The Party: The Secret World of China’s Communist Rulers by Richard McGregor (Penguin, Dh59)
Powered by automated translation

China is set to relax its infamous one-child policy. The announcement came after the third plenum: a closed meeting of the most senior 400 members of the Chinese communist party.

Meanwhile, the party also will scrap its decades-old re-education-through-labour programme, which sees political opponents sent to labour camps without trial.

Why should Chinese domestic policy make for international headlines? Analysts expect China to replace the US as the world’s largest economy sometime between 2020 and 2030. Understanding the coming century means understanding China. Time to hit the books.

• For an introduction to the country’s notoriously opaque politics, turn first to The Party: The Secret World of China’s Communist Rulers (Penguin, Dh59) by Richard McGregor. There are no elections in China: the ruling six-man Politburo Standing Committee simply changes every 10 years, with reference to no one. But a fierce commitment to one mission – keeping living standards rising – means that the party’s hold on power is as secure as ever, says McGregor.

• Next, read Vanessa Fong’s Only Hope: Coming of Age Under China’s One-Child Policy (Stanford University Press, Dh118). The one-child policy was introduced in 1979 to help curtail population pressure. The Chinese authorities say that it prevented 250 million births between 1980 and 2000; critics point to abuses of human rights such as forced abortions. Meanwhile, says Fong, a generation of only children carry the weight of their parents’ expectations.
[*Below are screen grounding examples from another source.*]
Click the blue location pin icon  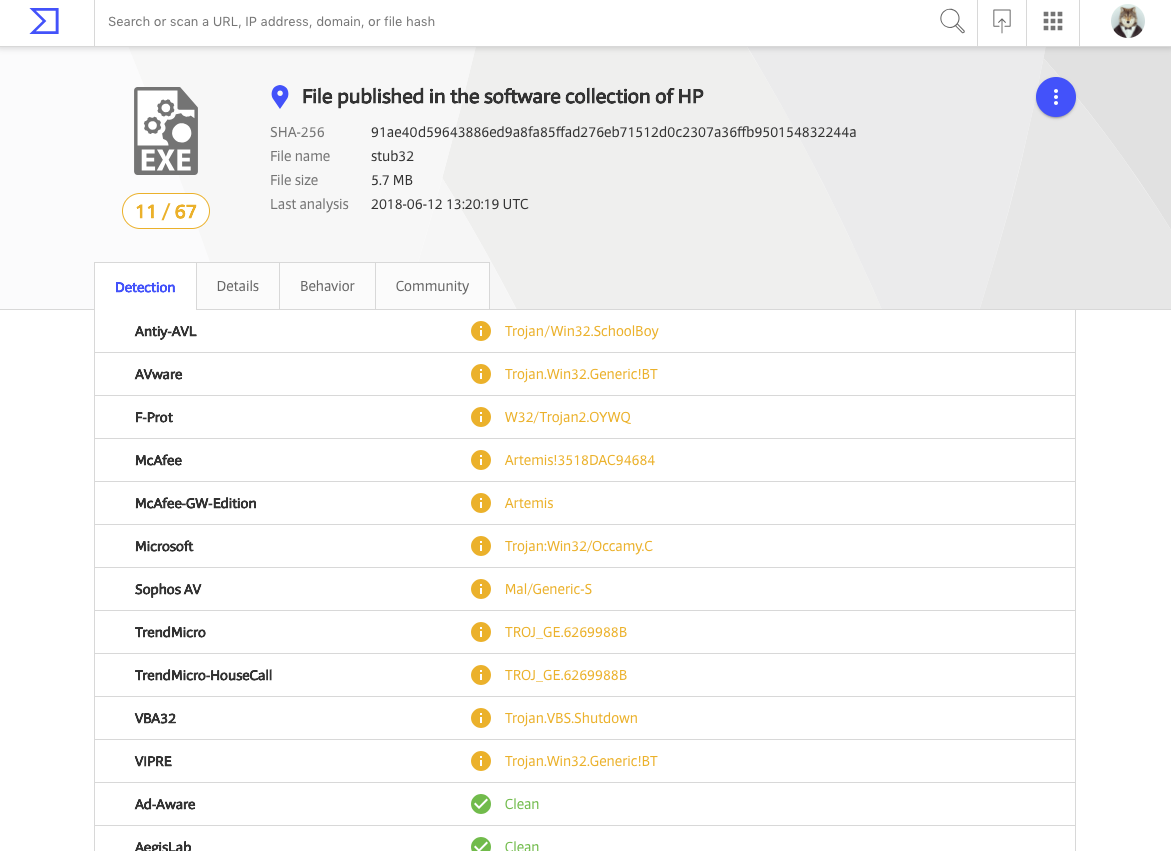pos(280,97)
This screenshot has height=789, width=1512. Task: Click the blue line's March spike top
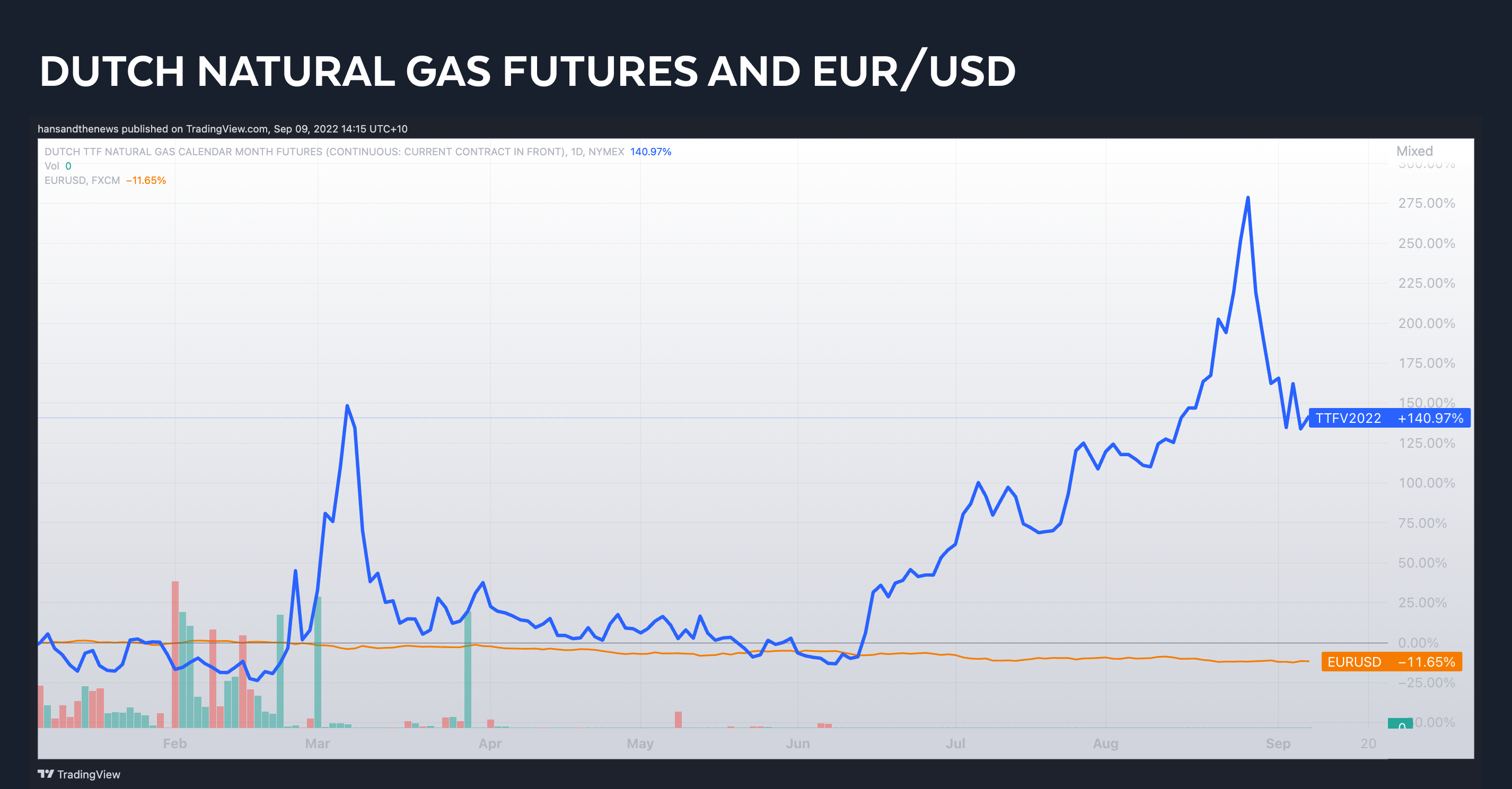tap(347, 406)
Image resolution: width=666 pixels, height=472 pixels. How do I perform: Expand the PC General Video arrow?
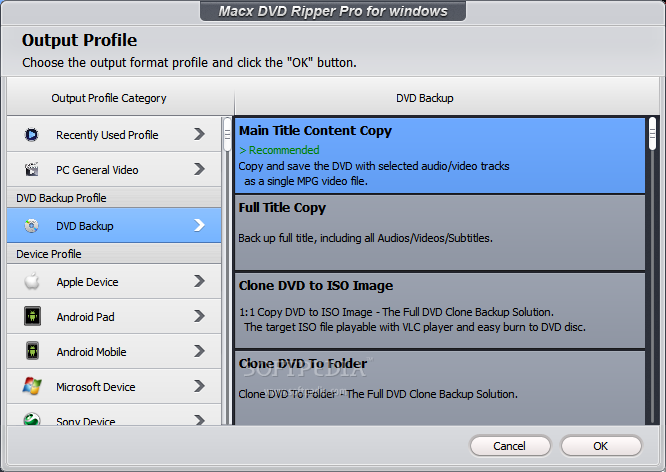click(200, 169)
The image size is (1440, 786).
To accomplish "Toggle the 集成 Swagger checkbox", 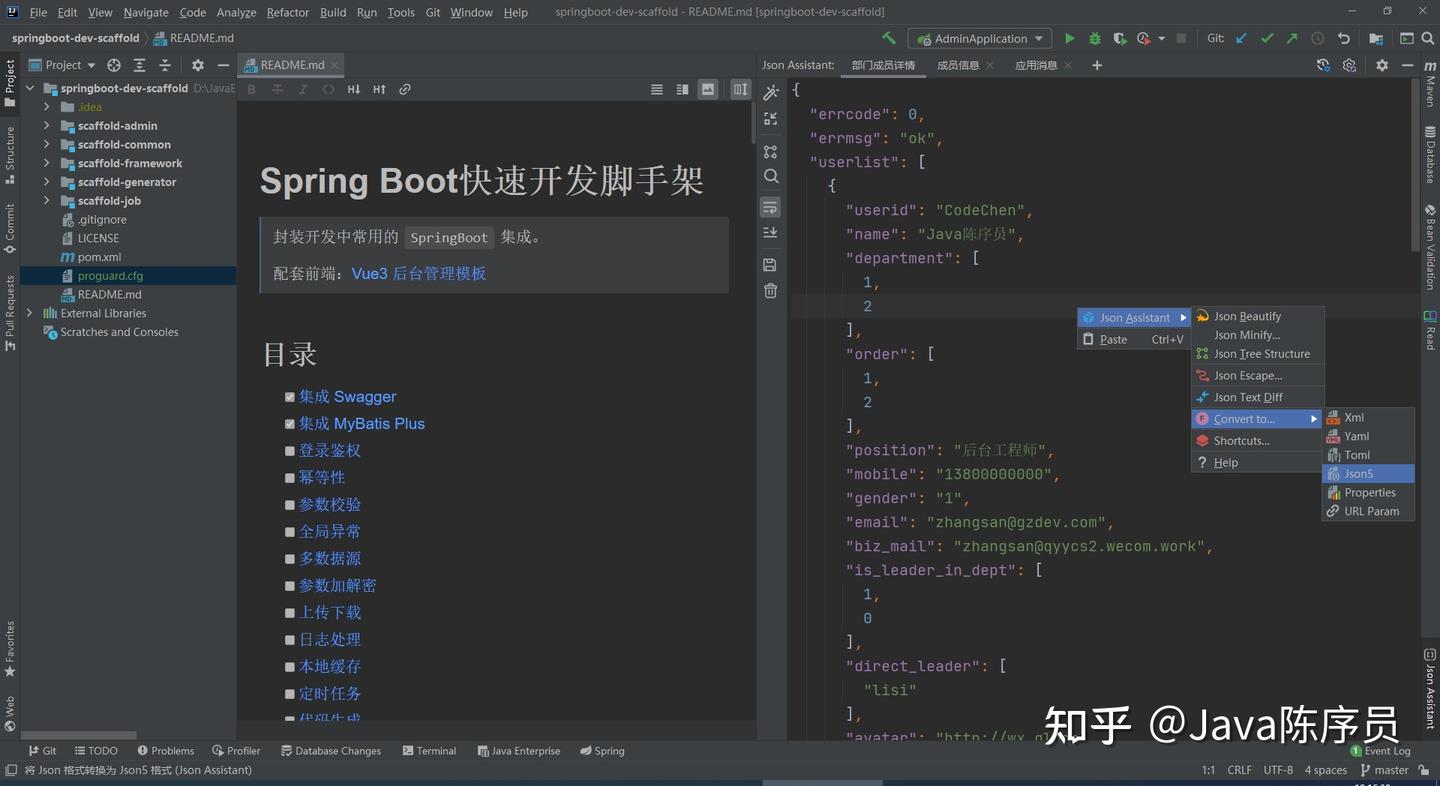I will point(289,397).
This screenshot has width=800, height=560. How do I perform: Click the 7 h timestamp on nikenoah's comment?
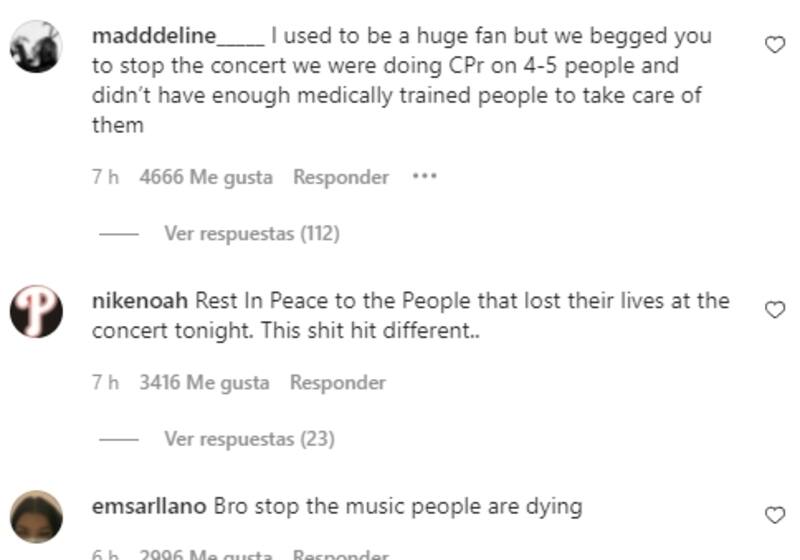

• To plunge beneath the surface of daily life – and domestic politics – in China, though, go to one of its most astute and vocal critics. In 2006, the internationally recognised artist Ai Weiwei started blogging about everything from government policy, art and architecture to being investigated for fraud. The Chinese authorities shut his blog down in 2009, but the posts are collected in Ai Weiwei’s Blog (MIT Press, Dh106). Taken together, they form an invaluable social document at the start of this 21st, and thoroughly Chinese, century.